The first prompt of a sketch is a generation: the editor goes from empty to the sketch you described. Subsequent prompts are usually edits: "make the circles bounce off the edges," "use a darker palette," "add a slider for the speed." If your editor is empty or holds the default boilerplate, your prompt generates from scratch; if it already has working code, your prompt edits it.
Prompt crafter
Need help structuring a long prompt? Expand the prompt panel into the prompt crafter — a guided UI for describing scenes, behaviors, and constraints. The crafter outputs a final prompt you can review and submit, useful when you're working with a complex brief.
Streaming and editing while it writes
When the model is mid-stream, the editor shows the in-flight code with the new lines highlighted. You can watch it work, and you can stop the generation if it's heading the wrong way — the partial output stays in the editor.
If you submit a follow-up prompt before the current generation finishes, the in-flight stream is canceled and the new prompt takes over. Useful when you realize the direction is wrong three lines in.
Chat history and checkpoints
Every prompt-and-generation pair is recorded in the chat panel. Each generation is a checkpoint — a saved version of the sketch tied to the prompt that produced it. Click a prior message to jump the editor and the canvas back to that version. Submitting a new prompt from a prior version asks you to confirm — the chat then drops the later versions and continues forward from where you jumped back to.
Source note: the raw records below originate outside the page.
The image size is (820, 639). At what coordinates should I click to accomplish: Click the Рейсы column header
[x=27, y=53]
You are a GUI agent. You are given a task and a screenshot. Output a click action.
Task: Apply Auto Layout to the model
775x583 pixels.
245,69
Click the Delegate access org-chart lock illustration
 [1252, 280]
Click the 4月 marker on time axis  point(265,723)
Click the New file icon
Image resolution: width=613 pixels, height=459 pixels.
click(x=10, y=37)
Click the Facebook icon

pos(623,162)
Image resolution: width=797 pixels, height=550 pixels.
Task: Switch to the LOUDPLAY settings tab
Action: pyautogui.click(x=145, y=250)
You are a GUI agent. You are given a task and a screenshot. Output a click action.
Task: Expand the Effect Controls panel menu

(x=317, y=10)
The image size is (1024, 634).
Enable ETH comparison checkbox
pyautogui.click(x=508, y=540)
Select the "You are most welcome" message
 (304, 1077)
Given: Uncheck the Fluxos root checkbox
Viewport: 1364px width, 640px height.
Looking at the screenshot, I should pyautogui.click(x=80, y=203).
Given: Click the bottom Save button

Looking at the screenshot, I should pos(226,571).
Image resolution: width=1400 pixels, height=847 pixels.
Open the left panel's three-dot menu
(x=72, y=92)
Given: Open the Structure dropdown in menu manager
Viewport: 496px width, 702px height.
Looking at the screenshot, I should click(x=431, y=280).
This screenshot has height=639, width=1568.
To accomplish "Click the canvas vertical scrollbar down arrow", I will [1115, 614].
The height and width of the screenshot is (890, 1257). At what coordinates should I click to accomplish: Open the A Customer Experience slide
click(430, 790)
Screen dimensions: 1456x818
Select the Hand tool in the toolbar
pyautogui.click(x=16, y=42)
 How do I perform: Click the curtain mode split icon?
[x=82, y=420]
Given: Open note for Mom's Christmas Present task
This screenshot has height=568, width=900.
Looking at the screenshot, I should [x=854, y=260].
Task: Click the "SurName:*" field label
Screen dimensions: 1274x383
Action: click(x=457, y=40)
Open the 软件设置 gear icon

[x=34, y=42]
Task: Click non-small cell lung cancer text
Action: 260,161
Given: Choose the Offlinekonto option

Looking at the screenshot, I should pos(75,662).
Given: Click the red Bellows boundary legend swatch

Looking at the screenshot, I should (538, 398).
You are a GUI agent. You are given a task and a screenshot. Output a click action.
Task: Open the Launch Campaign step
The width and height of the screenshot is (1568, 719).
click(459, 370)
This is your safety net. If a prompt sends the sketch sideways, click back to a working checkpoint and try a different phrasing. Manual saves (covered in Saving and sharing) create their own named checkpoints alongside the auto-generated ones.
The model selector
Three models are available for code generation, picked from the model selector in the prompt panel:
| Model | Strengths |
|---|---|
| Opus 4.7 | Highest quality. Best for complex sketches, intricate behavior, and prompts that require multi-step reasoning. |
| Sonnet 4.6 | Balanced. Faster than Opus with comparable code quality for most sketches. |
| Kimi K2.6 | Cheapest. Good for iteration on simple sketches; lighter on credits. |
Each model has value, speed, and quality dot ratings next to its name — a rough guide, not a hard rule. If a generation feels off, switch models and re-prompt; sometimes the difference is dramatic.
Model choice and credits
Generations cost credits according to the model and the length of the prompt + output. Heavier models cost more per generation. Pick Sonnet by default; reach for Opus when you're stuck or the sketch is genuinely complex.